> Aim
Rewrite the items from the line containing "Screen dimensions: 860x481" through the end of the items, swapping "Screen dimensions" for "Display size" and leaving everything else unchanged.
++++ Given data
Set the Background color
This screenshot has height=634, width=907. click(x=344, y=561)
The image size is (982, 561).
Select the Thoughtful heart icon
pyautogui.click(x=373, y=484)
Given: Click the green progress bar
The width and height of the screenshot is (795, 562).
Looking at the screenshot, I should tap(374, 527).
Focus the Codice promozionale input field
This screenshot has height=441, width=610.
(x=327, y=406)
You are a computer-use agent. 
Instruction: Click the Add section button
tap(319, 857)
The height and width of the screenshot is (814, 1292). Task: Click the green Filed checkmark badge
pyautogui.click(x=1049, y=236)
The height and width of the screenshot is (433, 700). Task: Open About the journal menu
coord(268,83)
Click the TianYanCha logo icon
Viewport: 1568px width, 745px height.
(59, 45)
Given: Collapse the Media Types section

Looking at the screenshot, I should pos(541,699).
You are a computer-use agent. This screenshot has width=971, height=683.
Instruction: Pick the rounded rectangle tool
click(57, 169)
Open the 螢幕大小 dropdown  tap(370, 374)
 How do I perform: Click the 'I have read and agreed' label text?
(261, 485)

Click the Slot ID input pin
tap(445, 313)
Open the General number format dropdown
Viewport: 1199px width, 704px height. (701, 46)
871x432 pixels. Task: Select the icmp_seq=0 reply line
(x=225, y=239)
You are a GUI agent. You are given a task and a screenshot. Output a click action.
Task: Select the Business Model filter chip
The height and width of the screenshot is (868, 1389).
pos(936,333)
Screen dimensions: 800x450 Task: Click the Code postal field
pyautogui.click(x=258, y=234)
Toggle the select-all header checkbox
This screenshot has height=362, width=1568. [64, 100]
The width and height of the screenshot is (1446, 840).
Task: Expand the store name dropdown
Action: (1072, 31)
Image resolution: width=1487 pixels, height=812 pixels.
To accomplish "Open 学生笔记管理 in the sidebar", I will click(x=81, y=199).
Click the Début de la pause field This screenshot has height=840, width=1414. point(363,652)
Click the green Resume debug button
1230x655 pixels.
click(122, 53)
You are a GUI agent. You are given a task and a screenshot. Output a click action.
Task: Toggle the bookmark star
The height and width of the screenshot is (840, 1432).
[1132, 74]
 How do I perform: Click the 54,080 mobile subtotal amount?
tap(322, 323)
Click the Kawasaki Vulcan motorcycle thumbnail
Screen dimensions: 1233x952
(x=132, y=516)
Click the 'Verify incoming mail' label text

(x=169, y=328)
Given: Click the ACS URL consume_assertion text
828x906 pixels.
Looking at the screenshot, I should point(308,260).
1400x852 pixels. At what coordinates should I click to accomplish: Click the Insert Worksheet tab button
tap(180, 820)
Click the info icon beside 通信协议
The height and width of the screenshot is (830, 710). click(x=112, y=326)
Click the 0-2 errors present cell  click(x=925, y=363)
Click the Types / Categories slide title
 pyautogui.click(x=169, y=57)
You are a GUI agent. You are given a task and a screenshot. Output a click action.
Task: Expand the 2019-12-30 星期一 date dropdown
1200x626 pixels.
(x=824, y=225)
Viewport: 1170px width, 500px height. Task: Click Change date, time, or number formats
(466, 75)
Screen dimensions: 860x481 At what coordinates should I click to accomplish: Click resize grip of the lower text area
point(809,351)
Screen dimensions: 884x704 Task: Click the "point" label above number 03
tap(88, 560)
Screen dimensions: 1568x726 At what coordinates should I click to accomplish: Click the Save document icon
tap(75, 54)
++++++++
> Written answer
Display size: 860x481 At what coordinates should I click to accomplish: Click resize grip of the lower text area
point(809,351)
Display size: 884x704 Task: Click the "point" label above number 03
tap(88, 560)
Display size: 1568x726 At what coordinates should I click to accomplish: Click the Save document icon
tap(75, 54)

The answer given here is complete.